* Text shown *
================

Before you start, make sure all stakeholders (which is mainly you and your partner) are together on this. It's okay if you are not sure about your role in this "website development" yet because you can learn along the way when you meet the task you need to tackle.

Our wedding website was fully developed and maintained by the groom (now the husband) since he has a background in web development. Anyway, we don’t recommend building your own if you have little to no background in web development. We suggest using third-party services that can make you a wedding website. Some wedding organizers also have this included in their packaged services.

For our site, the bride (now the wife) chose to use a ready-to-use template, called Olivia & Enrico - Wedding Template that we bought from Envato. By doing so, we shorten the development time. If you are confident with your web development and time management skills, you can start writing your web from scratch hence reducing the cost of using a paid template.

Preparing the content

As with any rule of thumb of web development, including your wedding website, content is king. For a wedding website, the contents you need to highlight are 1) the groom and the bride pictures, and 2) your wedding date and place.

We recommend you have a pre-wedding photo session first so you can use them on your website. And for your wedding date and place, make sure it is accessible and hard to miss.

Website development

Since our website is basic HTML with CSS and Javascript, there's no fancy technology stack used here. We just use Visual Studio Code to modify the template to meet our needs.

However, it's not stopping us from improving the website further. Here are some improvements we made:

Use WebP image format

The pictures we used on the site were originally having a relatively big file size (more than 5MB). To reduce the file size we can either reduce the image size or quality but both of them result in a blurry image which is not a good experience. Thankfully, there's a new image format called WebP that can reduce the image size without compromising image quality as much.

To start converting your .jpg or .png images to .webp, you can follow this tutorial.

Live video streaming

This is something that you cannot do by yourself and need help from others, which is a multimedia or videographer company. Thanks to our amazing wedding organizer, we managed to get a professional videographer company to record and live stream our wedding event. They will help you with the setup – the video recorder and YouTube Live Video Streaming link that you can embed on your wedding website.

Adding music and its controller

Adding music to a website is actually straightforward, but the tricky part is we cannot make it autoplay, and it's actually a good thing! Because some users (including Arief) hate it when some websites play music without the user's consent.

With this in mind, we built a simple button to play or pause the music we prepared.

Adding visitor comments (wishes)

================

* Raw data *

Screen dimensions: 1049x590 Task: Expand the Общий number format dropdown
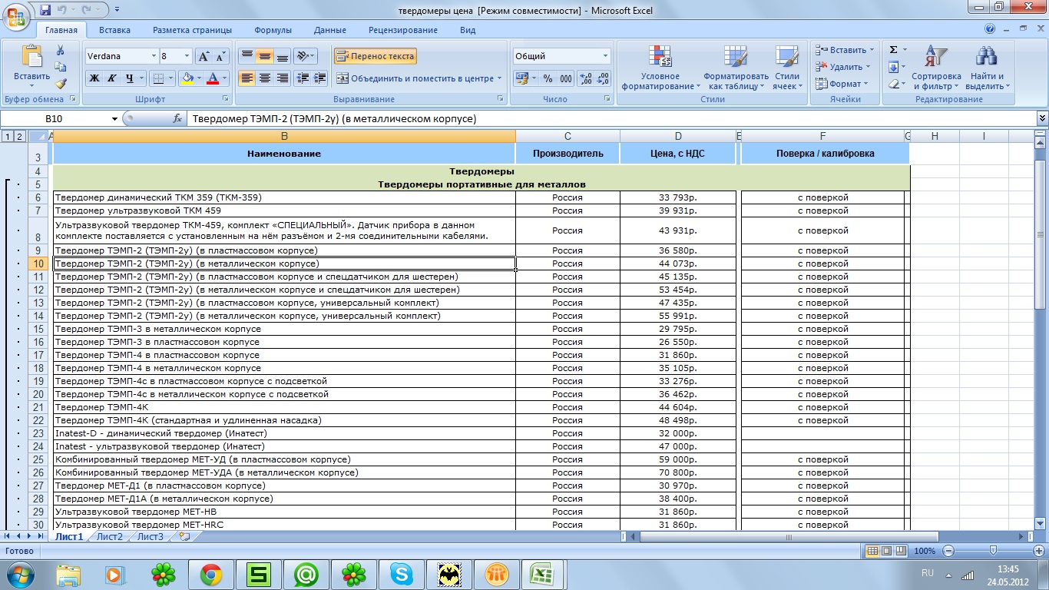coord(605,57)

================

* Problems and tasks *
**1.** Reproduce the part of the wedding website text that begins at the words "Our wedding website was" and stops after "a paid template.".
**2.** Answer these questions using the wedding website text:
(a) From which site was the wedding template bought?
(b) Which program was used to modify the template?
(c) Which image format was used to reduce the file size of the pictures?
**3.** Go on with the wedding website text from the point where it stops.
The listing has no connection to the text about building a wedding website.

* Replies *
**1.**
Our wedding website was fully developed and maintained by the groom (now the husband) since he has a background in web development. Anyway, we don’t recommend building your own if you have little to no background in web development. We suggest using third-party services that can make you a wedding website. Some wedding organizers also have this included in their packaged services.

For our site, the bride (now the wife) chose to use a ready-to-use template, called Olivia & Enrico - Wedding Template that we bought from Envato. By doing so, we shorten the development time. If you are confident with your web development and time management skills, you can start writing your web from scratch hence reducing the cost of using a paid template.

**2.**
(a) Envato
(b) Visual Studio Code
(c) WebP

**3.**
To make our wedding website more interactive, we added a section where visitors can send their wishes on our website. To achieve that, we need a backend and/or a database to store these wishes. Since we don't want to maintain a database, we decided to use Airtable as the database. Airtable provides an API so we can write to it programmatically by providing our API Key. However, we cannot simply use Airtable API from our website because everyone can see and steal our API Key. A proxy is needed here so Arief built a simple web server using Golang and deploy it on his existing DigitalOcean server alongside his other projects. Now, every wish is sent to the proxy server to be sent to Airtable.

The wishes section is still active right now and visitors can still submit their wishes. We actually can save the cost by disabling it and turning off the proxy server. But since the server is actually being used together with other projects, the cost of serving the proxy server is actually marginal. That's the reason we keep the wish section on.

Domain and hosting

We bought the domain arieftrissa.com from Google Domains. This includes 100 subdomains that we used for wedding.arieftrissa.com.

For hosting and serving the site, we are using Cloudflare Pages and connecting it to our GitHub repository where the source code resides. This integration is automatic and for every commit in the repository, Cloudflare Pages will deploy a new version of the website.

Total price

  • Website template: $27
  • Development: Free
  • Live video streaming: $87
  • Server: $12 per year – shared with other projects
  • Domain: $11 per year
  • Hosting: Free

Total: $137 for the first year. $23 for next year.

Conclusion

Developing our own wedding website is a good and rewarding experience for both of us and has given us confidence for our next project – which is this blog post you are currently reading! As we worked on our wedding website, we discovered that we enjoyed collaborating and creating together. Even though the price seems expensive, the end result outweighs the price and for us, it's worth all the time and resources to have our own wedding website to immortalize one of our happiest days.